JWC Opens 2016 with FOIA Violation

JENKINSVILLE (Jan. 29, 2016) – At the end of a raucous annual meeting of the Jenkinsville Water Company on Jan. 13, in which three new Board members were openly elected by the membership, the company’s president, Gregrey Ginyard, called for an executive session of the Board of Directors for the purpose of electing new officers for the Board.

Following that executive session, Ginyard told The Voice that electing Board officers in closed session is a tradition, and that since the company is a non-profit and takes no public money, it is not subject to the S.C. Freedom of Information Act (FOIA).

Bill Rogers, Executive Director of the S.C. Press Association disagrees, saying Ginyard violated the state’s FOIA.

“Voting for officers in executive session is clearly illegal. They must vote in public. Tradition doesn’t trump the law,” Rogers said.

Rogers’ opinion is backed by an Attorney General’s opinion issued Aug. 8, 2011, in which Deputy Attorney General Robert D. Cook stated, “It is our opinion that the (Jenkinsville) Water Company is a Public Body and must meet the FOIA’s requirements.”
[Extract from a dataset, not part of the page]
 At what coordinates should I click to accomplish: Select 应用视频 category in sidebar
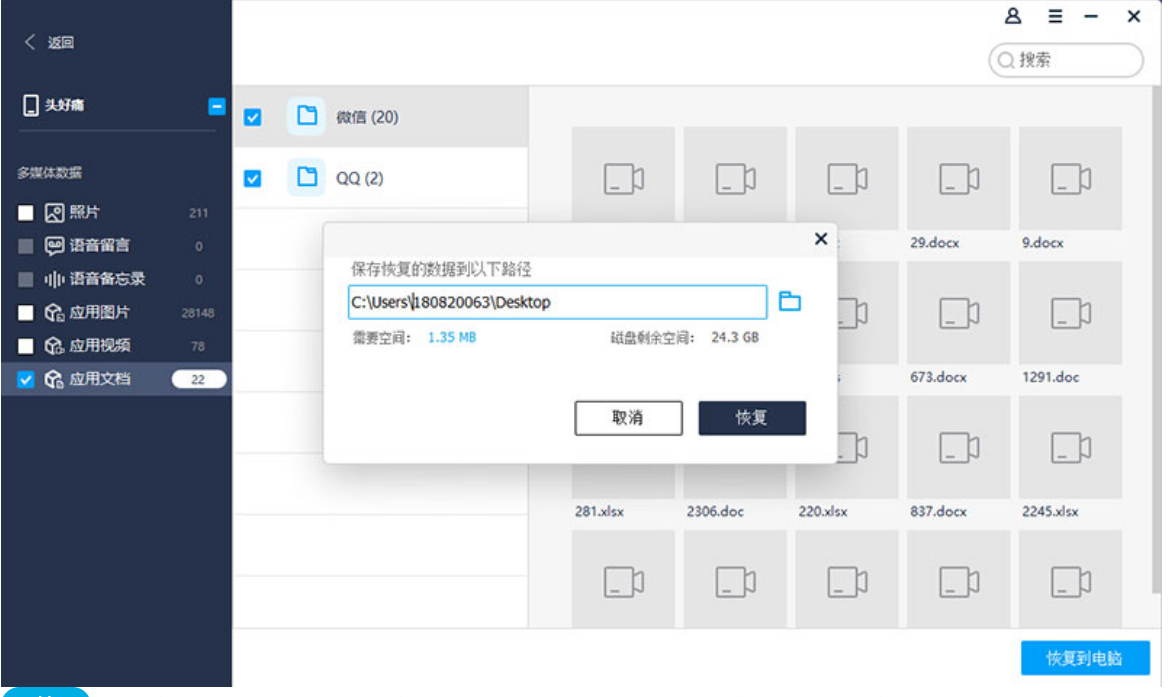[99, 346]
The company’s annual financial report presented at the January meeting further identifies the company as a public body subject to the FOIA, showing that it receives public money. According to the report, the company received an $89,365 public grant in 2011 and Ginyard told The Voice that it received a $175,000 loan/grant from Rural Infrastructure in August 2014 for a new filtration system for the Clowney Road well. According to the minutes of the June 27, 2015 regular monthly meeting, the company has applied for a $5 million grant from the U.S. Department of Agriculture to build a water treatment plant for water it hopes to pull from the Broad River. That grant is yet to materialize.
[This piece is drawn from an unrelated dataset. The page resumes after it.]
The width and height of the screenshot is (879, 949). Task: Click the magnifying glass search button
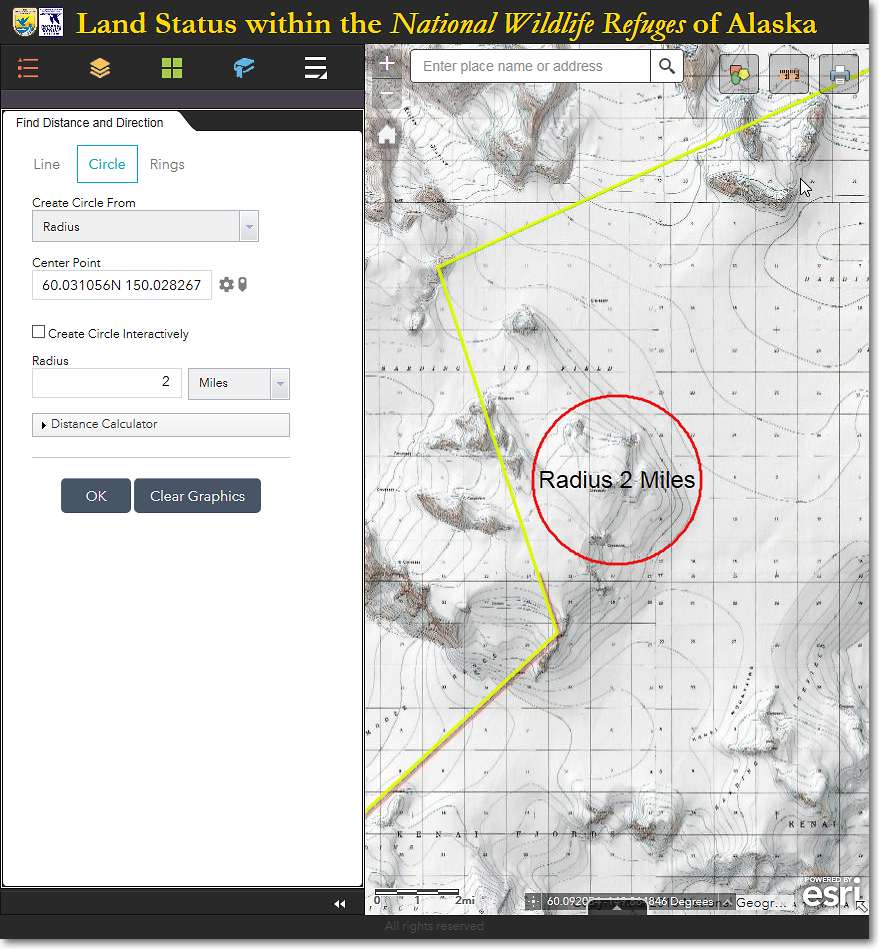click(667, 67)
Ginyard opened the meeting with a review of the Clowney Road well failure, explaining that it was taken off line in September due to radium contamination in the water. He said the company spent $107,092.04 with Mid County Water Company for water to serve the Clowney Road customers while the well was off line.

“We have a new filtering system on that well now, and it should be back on line the week of Jan. 25,” Ginyard said. “But, through it all, we didn’t pass the Mid County water costs on to our customers. Their water bills did not go up.”

Throughout the meeting, Ginyard had his hands full with a roundup of questions from members that set up shouting matches between himself and members.

When Jeff Schaffer asked to speak during the question and answer period, Ginyard called on a sheriff’s deputy to eject Schaffer, saying he was not allowed to ask questions because he is not a member.

“I am a member,” Schaffer countered. “I get water at my house and I pay a water bill. And I have a right to ask a question.”

After a five-minute standoff, Schaeffer was allowed to identify his name on the membership list and ask his question.

When asked by member Dee Melton whether the Board had changed the company’s bylaws in an executive session in a meeting that was not announced to the public, Ginyard denied that the minutes had been changed.

“We only reviewed the bylaws in executive session,” Ginyard said.

Melton held up two copies of the bylaws, one of which he said had been amended and read passages from the two versions. In each case, the passages were different.

“Here, a whole sentence was added to the bylaws,” Melton said, referring to one passage.

Asked why the Board had recently changed the bylaws in an executive session of an unannounced meeting, Ginyard again denied that the Board had made changes.

“They were only reviewed, sir,” Ginyard answered.

“Were they amended?” Melton asked again.

“That line was added to clear up a misunderstanding,” Ginyard said.

“Are these bylaws legal?” Melton pressed.

“Yes sir,” Ginyard answered in frustration.

According to the minutes of the Dec. 14 meeting, “Mr. McBride made a motion to enter executive session to make final revisions to the bylaws.” After returning to open session, the Board voted unanimously to accept the revisions.

“The bylaws say that if they are to be amended, a 10-day written notice must be given to all members denoting the recommended changes before they can be amended,” Melton said. “Was a notice given?”

“No sir,” Ginyard answered. “We’ve got to move on, Mr. Melton.”

Regular monthly meetings of the Water Board of Trustees are held the second Monday evening of each month.